Basically, the format remains the same, except some students complete their virtual school day in the school building. Being in the building requires a lot of precautions — understandably! — but those precautions remove nearly all the benefits and accommodations we’ve developed for at-home virtual learning.

I want my “normal” work day back as much as anyone, but as soon as I stopped to think about what this in-person school day would actually feel like for my kid, I knew it would be toture.

This isn’t ideal, but ideal doesn’t exist right now

Many kids need to return in-person because virtual learning flat-out isn’t working. We’re fortunate to be able to provide our child with structure, supervision, outdoor social time with neighborhood friends, regular meals, a safe environment, broadband internet access, ADHD-specific guidance, and a nice laptop with free tech support from parents who are both IT professionals. Thanks to all these privileges, he has avoided the extreme mental-health distress and learning loss many children have experienced.

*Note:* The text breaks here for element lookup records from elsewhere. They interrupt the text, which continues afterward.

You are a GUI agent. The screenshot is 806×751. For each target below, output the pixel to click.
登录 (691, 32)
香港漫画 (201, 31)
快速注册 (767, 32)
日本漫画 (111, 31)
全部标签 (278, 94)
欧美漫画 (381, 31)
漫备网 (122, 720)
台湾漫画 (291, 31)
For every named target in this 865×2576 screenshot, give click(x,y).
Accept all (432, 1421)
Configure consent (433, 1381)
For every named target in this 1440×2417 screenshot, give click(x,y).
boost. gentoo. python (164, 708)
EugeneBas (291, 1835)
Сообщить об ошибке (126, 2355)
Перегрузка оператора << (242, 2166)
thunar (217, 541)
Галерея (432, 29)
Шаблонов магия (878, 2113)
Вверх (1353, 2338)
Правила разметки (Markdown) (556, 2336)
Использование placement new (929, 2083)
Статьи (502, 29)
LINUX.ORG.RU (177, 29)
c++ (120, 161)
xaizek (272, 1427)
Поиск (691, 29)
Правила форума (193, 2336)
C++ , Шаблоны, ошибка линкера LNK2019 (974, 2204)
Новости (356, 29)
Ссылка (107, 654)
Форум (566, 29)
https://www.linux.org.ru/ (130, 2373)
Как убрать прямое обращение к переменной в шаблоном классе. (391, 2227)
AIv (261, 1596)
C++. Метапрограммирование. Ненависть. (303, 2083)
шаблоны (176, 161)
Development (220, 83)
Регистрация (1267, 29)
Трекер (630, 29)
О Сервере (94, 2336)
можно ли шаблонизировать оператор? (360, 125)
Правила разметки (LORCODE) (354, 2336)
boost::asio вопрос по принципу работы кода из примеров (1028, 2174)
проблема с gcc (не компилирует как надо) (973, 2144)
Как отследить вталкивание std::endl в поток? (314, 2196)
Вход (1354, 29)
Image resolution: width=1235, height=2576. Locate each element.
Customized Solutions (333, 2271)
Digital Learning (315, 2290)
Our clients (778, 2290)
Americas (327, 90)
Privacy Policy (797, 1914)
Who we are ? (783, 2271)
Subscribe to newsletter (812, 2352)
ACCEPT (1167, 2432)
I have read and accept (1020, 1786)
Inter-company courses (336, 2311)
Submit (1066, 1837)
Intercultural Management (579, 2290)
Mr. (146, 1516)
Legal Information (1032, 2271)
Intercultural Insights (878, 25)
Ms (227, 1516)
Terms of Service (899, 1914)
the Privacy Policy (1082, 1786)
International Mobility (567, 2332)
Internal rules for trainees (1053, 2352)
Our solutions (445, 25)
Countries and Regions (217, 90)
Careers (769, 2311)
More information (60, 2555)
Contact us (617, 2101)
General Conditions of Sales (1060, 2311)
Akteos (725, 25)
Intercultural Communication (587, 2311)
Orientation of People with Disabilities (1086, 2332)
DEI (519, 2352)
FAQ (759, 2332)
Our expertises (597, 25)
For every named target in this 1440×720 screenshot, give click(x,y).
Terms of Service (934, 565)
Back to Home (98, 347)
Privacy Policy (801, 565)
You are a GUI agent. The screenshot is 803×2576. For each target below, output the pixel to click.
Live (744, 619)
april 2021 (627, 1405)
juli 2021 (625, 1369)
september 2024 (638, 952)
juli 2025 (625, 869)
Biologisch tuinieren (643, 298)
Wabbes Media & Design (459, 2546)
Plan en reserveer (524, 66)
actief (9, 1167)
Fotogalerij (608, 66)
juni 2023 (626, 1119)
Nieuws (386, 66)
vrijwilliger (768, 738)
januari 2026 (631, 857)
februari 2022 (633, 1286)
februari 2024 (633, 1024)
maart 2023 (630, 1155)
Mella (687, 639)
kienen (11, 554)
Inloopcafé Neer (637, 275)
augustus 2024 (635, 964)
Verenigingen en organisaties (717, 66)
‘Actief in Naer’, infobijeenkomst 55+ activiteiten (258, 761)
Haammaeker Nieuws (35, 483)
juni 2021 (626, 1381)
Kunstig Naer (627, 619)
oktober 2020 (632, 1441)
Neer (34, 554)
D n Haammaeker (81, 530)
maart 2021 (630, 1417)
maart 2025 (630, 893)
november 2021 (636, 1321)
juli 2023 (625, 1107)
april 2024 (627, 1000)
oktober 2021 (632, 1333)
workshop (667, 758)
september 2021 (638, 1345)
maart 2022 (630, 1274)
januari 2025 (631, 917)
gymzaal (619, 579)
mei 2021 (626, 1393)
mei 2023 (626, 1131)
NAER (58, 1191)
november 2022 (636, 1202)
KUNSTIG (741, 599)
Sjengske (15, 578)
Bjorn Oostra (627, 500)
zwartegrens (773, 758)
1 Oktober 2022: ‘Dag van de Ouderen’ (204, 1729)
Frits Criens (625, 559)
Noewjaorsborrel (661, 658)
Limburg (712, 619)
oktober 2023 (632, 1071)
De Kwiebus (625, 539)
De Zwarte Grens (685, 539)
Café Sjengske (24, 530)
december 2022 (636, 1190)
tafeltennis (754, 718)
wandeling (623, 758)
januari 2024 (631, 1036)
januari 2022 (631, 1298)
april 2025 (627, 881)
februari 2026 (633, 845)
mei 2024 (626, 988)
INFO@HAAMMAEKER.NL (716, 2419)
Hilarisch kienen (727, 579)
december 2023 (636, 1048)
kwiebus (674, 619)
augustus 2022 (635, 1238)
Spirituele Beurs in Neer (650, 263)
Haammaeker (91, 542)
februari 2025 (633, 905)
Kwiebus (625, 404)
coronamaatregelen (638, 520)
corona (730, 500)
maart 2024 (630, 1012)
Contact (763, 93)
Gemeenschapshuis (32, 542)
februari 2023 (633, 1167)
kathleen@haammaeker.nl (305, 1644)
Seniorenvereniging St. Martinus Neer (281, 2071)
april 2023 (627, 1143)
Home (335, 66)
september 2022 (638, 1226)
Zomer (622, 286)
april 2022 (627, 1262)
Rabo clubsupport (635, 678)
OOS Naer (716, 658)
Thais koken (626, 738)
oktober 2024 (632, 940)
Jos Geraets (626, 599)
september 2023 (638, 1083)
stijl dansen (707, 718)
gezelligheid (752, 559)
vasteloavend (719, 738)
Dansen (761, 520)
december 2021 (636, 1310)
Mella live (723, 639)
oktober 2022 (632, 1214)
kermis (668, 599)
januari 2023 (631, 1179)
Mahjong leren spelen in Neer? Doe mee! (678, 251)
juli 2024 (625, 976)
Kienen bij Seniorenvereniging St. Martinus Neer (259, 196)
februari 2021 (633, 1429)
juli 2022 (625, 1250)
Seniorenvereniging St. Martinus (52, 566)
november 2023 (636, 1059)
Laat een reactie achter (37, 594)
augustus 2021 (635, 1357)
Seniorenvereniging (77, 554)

And I hesitate to rock that boat. Yes, I want in-person school to start again (SAFELY). I also don’t want to jump on the train just because it’s there.

For now, for our little ADHD family, virtual learning provides the accommodations and consistency we need. Disrupting our routine for two days every week, to put our kiddo into an environment he already knows won’t work for him, isn’t worth it.

Have you had to face this choice, too? How did you handle it?